**Отрывок**:
····················
При подобном, как нынче, наплыве в британскую столицу разномастной, разносортной публики, есть повод дивиться вежливому там обхождению на улицах, в магазинах, в общественном транспорте. Не прёт, сминая всех на своём пути, оголтелая толпа, как, скажем, в Нью-Йорке. А ведь Лондон по населенности Нью-Йорку не уступает. Тут, если вникнуть, имеются причины. США — страна сплошь, поголовных эмигрантов. Англия сохраняет, несмотря ни на что, костяк, определяемый как англо-саксонский, с присущей этому костяку жёсткой дисциплинированностью, четким регламентом во всём. А вот в соседней Франции анархия, создаваемая выходцами из бывших африканских колоний, Алжира, Марокко и прочих, сразу в нос шибает. Но что удивляться: колонизаторы-французы, бельгийцы весьма отличались от колонизаторов британцев. И расставались британцы с тем, что уже не могли удержать, без паники, тщательно всё просчитав, обдумав. Классический пример — уход англичан из Индии, с великолепным самообладанием, достоинством, сохранив и поныне в той же Индии британское влияние, английский язык как ключевой, связующий для тамошних культурных слоев, а также заложенные в период их колониального присутствия общественные институты.

И ведь лицо нации — не знать, не элита, а простой люд, работяги. Как они себя в своей стране ощущают, насколько блюдут, чтят традиции, уважают самих себя, свой труд — этот стержень всё и определяет.
····················
**Исходные материалы**:

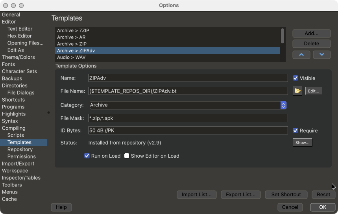Open the Repository options page
This screenshot has width=338, height=214.
point(20,149)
····················
**Задания**:
A – С каким городом в отрывке о Лондоне сравнивается британская столица по численности населения?
B – Напишите продолжение отрывка о Лондоне, начиная сразу после его последнего предложения.

**Ответы по порядку**:
A – С Нью-Йорком: по населенности Лондон ему не уступает.

B –
Удовольствие наблюдать за работой садовников в лондонских парках, вдохновенной, иначе не скажешь. А рядом с домом дочки в многоэтажной торговой плазе с бутиками, кинозалом, посередке в проходе расположились, и на моих глазах от приезда к приезду множились, прилавки-закутки, ну что ли "частников", имеющих свой малый и вряд ли уж очень доходный бизнес. На одном из таких прилавков в крошеном льду предлагался свежий, из приморского Брайтона — три часа на электричке с вокзала Виктория — улов: рыба всевозможных сортов, кальмары, устрицы, которыми можно было полакомиться тут же у прилавка. Два парня, не черные, извиняюсь, не "прижмуренные", не мексиканцы, разделывали на филейные части рыбьи туши, изымая пинцетом все косточки до мельчайших с виртуозностью хирургов.

Мы с мужем ими любовались. Мастерство в чем бы то ни было вызывает и уважение, и праздничное настроение. Цены чуть выше магазинных, но зато запах моря из Брайтона, куда наезжали с дочкой, доносился, казалось, ноздри щекотал. И рыба, у тех парней купленная, иначе скворчала, изжариваясь на сковородке. Мне нравилось кухарить, ожидая возвращения дочки с работы к ужину. Зачем рестораны? Дом тогда дом, когда там семья усаживается за стол. Лондон я обживала, как и всегда, везде, начиная знакомство с рынков, нагружаясь авоськами, как в московскую давнюю, безлошадную, то есть при отсутствии личного транспорта пору, ощущая себя помолодевшей. Спасибо Лондону.

Рыночное изобилие на Портобелло-роуд напоминало натюрморты фламандцев в Национальной галерее на Трафальгар-сквер из постоянной там экспозиции, открытой, как и Британский музей, для толп посетителей бесплатно. Хотя в левом крыле галереи на временные тематические выставки, одна другой соблазнительней, сменяющиеся с излишней даже стремительностью — зазеваешься, упустишь навсегда — плата за вход изымалась, но очень умеренная. На фоне лондонской во всём дороговизны к любителям живописи проявлялась явная благосклонность. И замечательно изданные каталоги тоже шли по заниженной, на мой взгляд, стоимости. Впрочем, если что-то страстно алчешь, цена не имеет значения. Вот к техническим новшествам я абсолютно равнодушна. Из-за моего упорного сопротивления у нас старый телевизор, старый фотоаппарат, со старым компьютером рассталась только под мощным давлением дочери, она мне его и купила, не дожидаясь согласия.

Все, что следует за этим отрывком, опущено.